Ahora fue él quien habló. “¿No vas a quitarme la ropa? Y ella le contestó con una mirada inmensa, un verdadero estallido de serenidad, como diría él más tarde. Y comenzó a despojarle de su ropa. Primero fue la camiseta ceñida, que se resistió bastante a salir por su cabeza. Hubieron risas. Después desabotonó su pantalón (aquí ya algo más nerviosa) y se lo bajó. Y entonces repitió los mismos movimientos antes dedicados a ella. Acercó tímidamente su cara al slip ajustado bajo el cual se ofrecía un verdadero y excitante espectáculo para sus sentidos. La erección más grandiosa que jamás hubiera imaginado.
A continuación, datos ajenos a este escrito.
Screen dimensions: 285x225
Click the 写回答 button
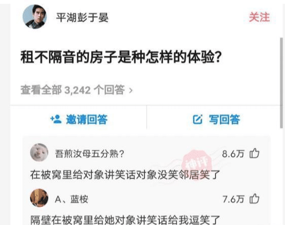[x=217, y=119]
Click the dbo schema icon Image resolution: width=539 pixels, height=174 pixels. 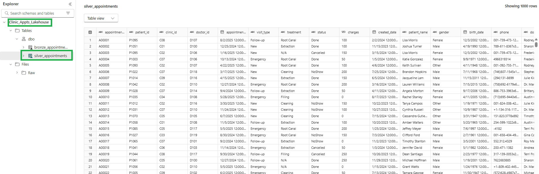tap(24, 39)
Para ella el tamaño de aquel miembro, aún oculto a sus ojos, era tan descomunal que incluso llegó a asustarse pensando en lo que fuera a ser capaz de motivar.
Aún así, y sintiendo su mirada clavada en ella, se atrevió a besar primero aquella grandiosidad, y seguidamente a dedicarle un pequeño mordisquito.
Y por fin, y tras coger aire disimuladamente, bajó la prenda a punto de ser reventada y el enorme pene quedó erguido, en actitud desafiante ante ella, que lo observó sintiendo la creciente excitación que le producía en sus entrañas su sola visión.
Él sonrió, ella también. Se puso de pie y le abrazó, sintiendo la presión, casi dolorosa, de su miembro erecto en su estómago.
“Ven”, le dijo él tan solo, y la hizo sentarse en el borde de la cama. Le separó delicadamente las piernas mientras la miraba directamente a los ojos, y seguidamente comenzó a besar con dulzura sus rodillas. Ella le miraba hacer, con una mezcla de cariño, por su delicadeza, y de pasión creciente por una muestra de respeto y amor tan evidente. Apoyó la espalda en la cama, pues no podía soportar tanto placer cuando él fue acercando su boca, su lengua a su sexo. Volvió a gemir, esta vez larga y sentidamente cuando él comenzó a bucear decididamente entre sus piernas. La boca se le había secado y empezaba a faltarle el aire, así como el fuego le quemaba las entrañas, desgarrándole el corazón en mil pedazos. Se le hacía insoportable tanto placer y trató de apretar sus muslos para hacerle desistir, pero aquel hombre ya estaba fuera de sí. Pudo escuchar claramente sus jadeos.
“Por favor…”, consiguió articular, suplicar. Pero lejos de permitirle respirar, comenzó a surcar con su lengua infinita de suaves besos su vientre, se detuvo en el ombligo –cosa que casi le llegó a provocar un desmayo– y siguió hasta llegar a aquellos pechos que le volvían loco. De nuevo atormentó sus pezones succionando de ellos como si tratara de beber de la fuente de su alma. Jugueteó con su caliente lengua en las sonrosadas aréolas y prosiguió su incansable viaje de placer hasta su boca ávida de sus besos, de su lengua, de su sexo.

Se produjo entonces un instante mágico, eterno, en el que con la mirada ambos fundieron sus corazones, su alma por toda la eternidad. Unas lágrimas de felicidad inundaron los ojos de la mujer al sentir a su alborozado corazón regalándole tan hermosos sentimientos. Y en aquella vorágine de sensaciones los dos unieron sus cuerpos desnudos como sus almas, haciendo de aquel instante efímero, el momento más feliz de sus vidas.